LOS ANGELES (Reuters) - Hollywood liberal Alec Baldwin said on Tuesday he was "very, very interested" in running for political office, but was not planning to give up his day job anytime soon.
The actor, who plays a right-wing media executive on the sitcom "30 Rock," has expressed political aspirations before. But his discussion with talk show host Eliot Spitzer on CNN's "Parker Spitzer" seemed to advance his position.
"Yes, it's something that I'm very, very interested in," Baldwin, 52, replied when Spitzer asked if politics was a "game" he wanted to enter.
But Baldwin hedged his statement by saying that he was just beginning to understand better the craft of acting.

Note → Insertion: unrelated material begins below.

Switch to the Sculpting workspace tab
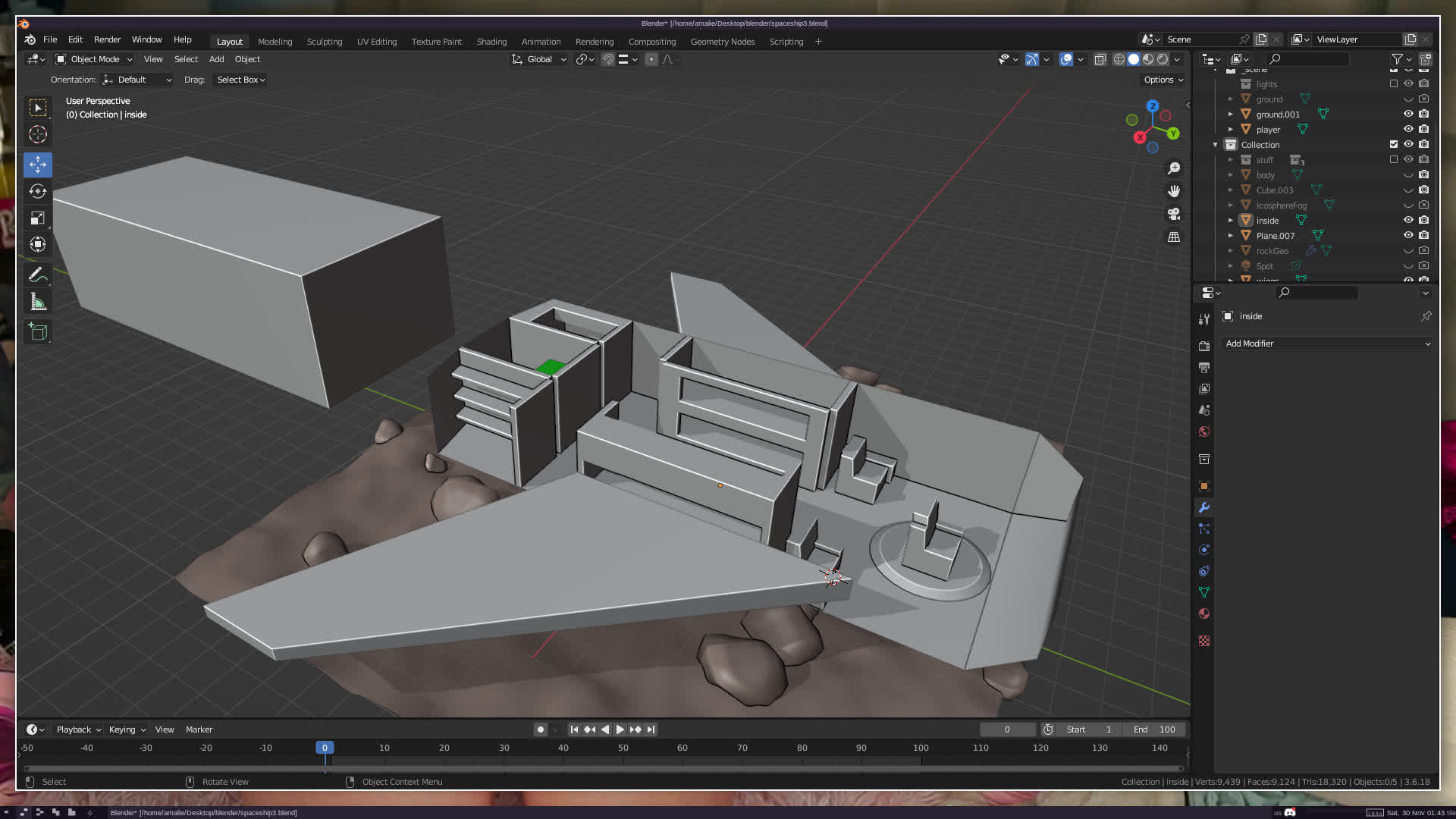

"To quit now when it really feels good and doing it feels good would be an enormously difficult thing to do," he said. "However, I do believe that people want to believe that someone who deeply cares about the middle-class...would like to seek public office."
CNN released a transcript and video of the interview, which will air on "Parker Spitzer" on Wednesday and Thursday. Baldwin noted that all four of the U.S. presidents after Ronald Reagan were educated in Ivy League schools.
"What's missing is ...people who have not lost sight of what the middle-class in this country needs," said Baldwin, who was raised in suburban New York by parents who were teachers.
Baldwin went on to attend George Washington University in Washington, D.C., and later New York University, neither of which is an Ivy League school like Harvard or Yale.
While he has achieved wealth and fame through such movies as "The Hunt for Red October" and his Emmy-winning stint on "30 Rock," Baldwin told Spitzer he still went to work everyday like many people and that "whatever I've accrued hasn't changed me as a person."
His CNN interview is not the first time he has talked of a political career. On "60 Minutes" in 2008, he said there were many things ahead for him besides acting.
"I'm going to 50," Baldwin said at the time. "There's no age limit on running for office, to a degree. (It is) something I might do one day."